Sie töteten um die Wette
Auch in Floridsdorf wurden Menschen Opfer des millionenfachen Massenmord der Nazis: „Mindestens 80“ Menschen sind laut Historiker Perz während der Sklav:innenarbeit im gesamten Lagerkomplex „Wien-Floridsdorf“ einschließlich Schwechat und Hinterbrühl gestorben. Das MKÖ geht von zumindest 45 toten Häftlingen allein direkt in Floridsdorf aus.
Einige dieser Morde in Floridsdorf beschreibt Autor Hubert Mitter: Während des Morgenappells sind einige Häftlinge zu schwach, um noch stehen zu können. Daraufhin wetten Streitwieser und ein anderer SS-Mann: Wem wird es schneller gelingen, diese Menschen zu töten, indem sie ihnen ins Genick springen? Den Firmen ist es offenbar egal, solange die Leistungsziele erreicht werden.
Dazu kommen jene Zwangsarbeiter:innen, die bei alliierten Luftangriffen getötet werden. Der sowjetische Zwangsarbeiter Andrei Bagmut aus der heutigen Ukraine war vermutlich Partisan in den Nazi-besetzten Gebieten gewesen. Nachdem die Nazis ihn fassen, muss er als Zwangsarbeiter im AFA-Werk schuften. Er berichtet von einem Angriff, bei dem zahlreiche Zwangsarbeiter:innen sterben. Auch für diese Toten trägt das NS-Regime die Verantwortung.
Die Todesmärsche von Wien nach Mauthausen
Als die Rote Armee immer näher an Wien heranrückt, wird das KZ Floridsdorf am 1. April 1945 aufgelöst. Doch noch in diesen letzten Kriegstagen wollen die Nazis möglichst viele Menschen töten: Die Gefangenen werden in tagelangen Todesmärschen ins KZ Mauthausen getrieben. Viele brechen bereits am Weg zusammen und sterben. Und wer nicht mehr weiter kann, wird ermordet.

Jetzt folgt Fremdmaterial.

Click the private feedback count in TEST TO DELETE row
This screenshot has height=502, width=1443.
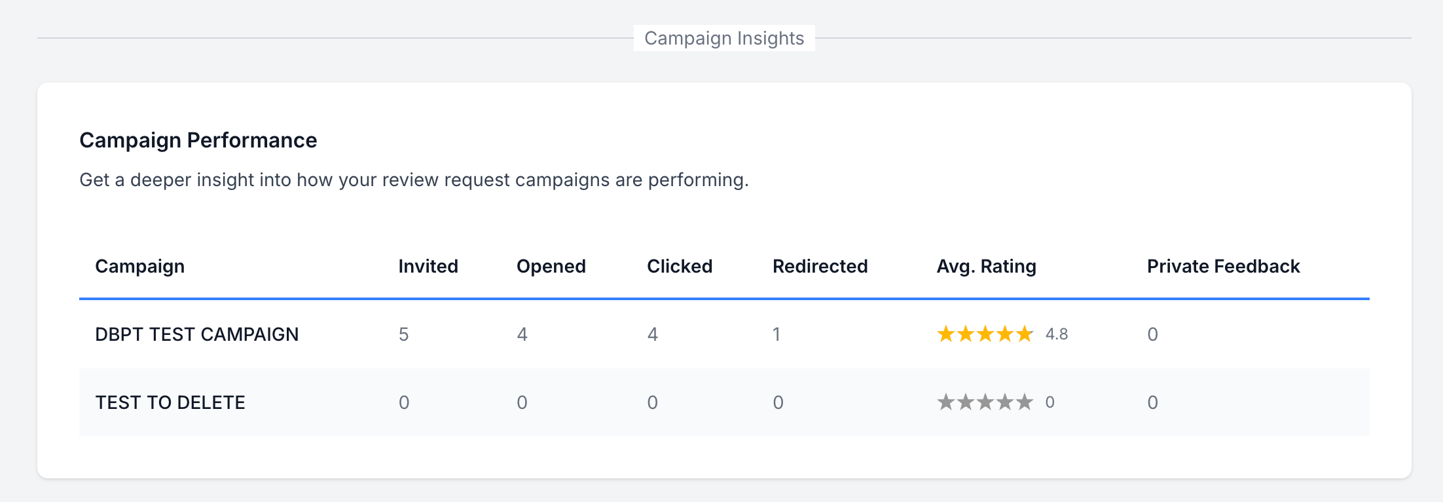1153,402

454 Häftlinge müssen aus dem Heinkel-Standort im Brauereikeller nach Mauthausen marschieren, 376 kommen aus dem AFA/VARTA-Werk. Allein am Marsch nach Mauthausen werden nach offiziellen Angaben 121 Menschen getötet. Alexander Prenniger hat es in seinem Buch „Das letzte Lager“ über die Todesmärsche aufgeschlüsselt: Es sterben 45 Menschen vom „Kommando Jedlesee“ sowie 76 Menschen vom „Kommando AFA-Werke“. Der polnische Überlebende Stefan Rzepczak berichtet später, dass allein Kommandant Streitwieser eigenhändig 25 Menschen erschossen habe:
„Streitwieser holte 25 Personen heraus, ein Graben war schon ausgehoben. Sie wurden zu dem Graben geführt und sollten sich hinknien. Die Armen zogen sich die Sträflingsanzüge über die Ohren, und die Schüsse nicht zu hören. Streitwieser trat an jeden heran und schoss von hinten den Kopf.“
Weitere 22 Menschen werden von der Lagerschreibstube Mauthausen als „vermisst“ oder „geflüchtet“ registriert. Andrei Bagmut, der ebenfalls nach Mauthausen marschieren musste, spricht nach seiner Erinnerung sogar von 250 toten Menschen. Ähnlich ist die Lage in den anderen Wiener Außenlagern. Im Heinkel-Werk Mödling etwa werden viele Häftlinge noch vor dem Abmarsch ermordet.
„Die Konzentrationslager rücken mitten in die Gesellschaft“
Diese Todesmärsche finden in aller Öffentlichkeit statt. Doch bereits davor waren die KZ-Häftlinge und Zwangsarbeiter:innen im Stadtbild sichtbar: In den Betrieben für alle zivilen Arbeiter:innen. Für die allgemeine Öffentlichkeit, wenn die Häftlinge von und zu den Fabriken marschieren. Dazu werden KZ-Häftlinge in Wien und anderen Städten auch dazu gezwungen, die lebensgefährlichen Bombenräumkommandos nach Luftangriffen zu übernehmen.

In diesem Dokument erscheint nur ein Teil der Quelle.